Policy Task Force Identifies Ways to Improve Health in South Africa

Jan 15 2016
By Susan B. Higgins
Topics Health
Source Woodrow Wilson School

Six million child and 500,000 maternal deaths occur each year worldwide, often from easily-preventable causes. Why do women and children – especially those in developing countries – continue to die at such alarming rates?

This was the question posed to members of last fall’s undergraduate Policy Task Force, “Maternal and Child Health in Developing Countries,” offered by Princeton University’s Woodrow Wilson School of Public and International Affairs.

Every Task Force at the Wilson School challenges participants to address a specific public policy issue through both independent research and collaboration on joint recommendations the class presents to public officials, area specialists, or others in the public and private sector.

Students in the “Maternal and Child Health in Developing Countries” task force focused their research within the socio-political and health context of South Africa. They concluded that it is possible to reduce South Africa’s mortality rates within the next two years if specific reforms regarding sexual, child, and maternal health are implemented in five key areas: 1) education and awareness, 2) community mobilization, 3) accountability and leadership, 4) access and equity, and 5) technological engagement.

The instructors leading the task force have first-hand knowledge of South Africa’s health system, which proved to be an invaluable resource for participants. Dr. Karl le Roux, visiting research scholar at the Center for Health and Wellbeing and visiting lecturer at the Wilson School, and Dr.

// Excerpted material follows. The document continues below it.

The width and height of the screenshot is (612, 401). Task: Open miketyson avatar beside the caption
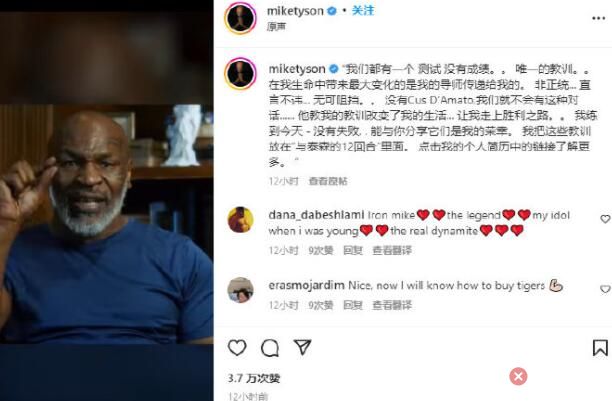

Sally le Roux, visiting lecturer of public and international affairs at the Wilson School, both trained at the University of Cape Town and have worked for many years at Zithulele Hospital, a rural South African facility run by the Department of Health of the Eastern Cape serving nearly 130,000 people who live in that area.

On Dec. 4, the task force members traveled to the South African Embassy in Washington, D.C., and presented their recommendations to the health attaché, Dr. Nomonde Nolutshungu, who represents South Africa’s Health Department in foreign policy engagements with the U.S. government.

“It was amazing to see my research taken into consideration when discussing health policy reform in South Africa,” Janine Cadet ’17 said. “Without a doubt, this has been one of my most rewarding classes.”

The students also attended a ceremony commemorating the second anniversary of Nelson Mandela’s death that featured remarks by Mninwa Mahlangu, ambassador of the Republic of South Africa to the United States, along with special music and dance performances.

“Attending the ceremony was very moving,” Tola Ebunlomo ’17 said.

“We really got a taste for the vibrancy and hopefulness of South Africa's culture and democracy,” Nick Trad ’17 said.

Joining Cadet, Ebunlomo and Trad on the task force were Julio Castillo ’17, Cassie Crifase ’17, Doris Ofori ’17, RJ Paige ’17 and Raj Singh ’16, who served as senior commissioner.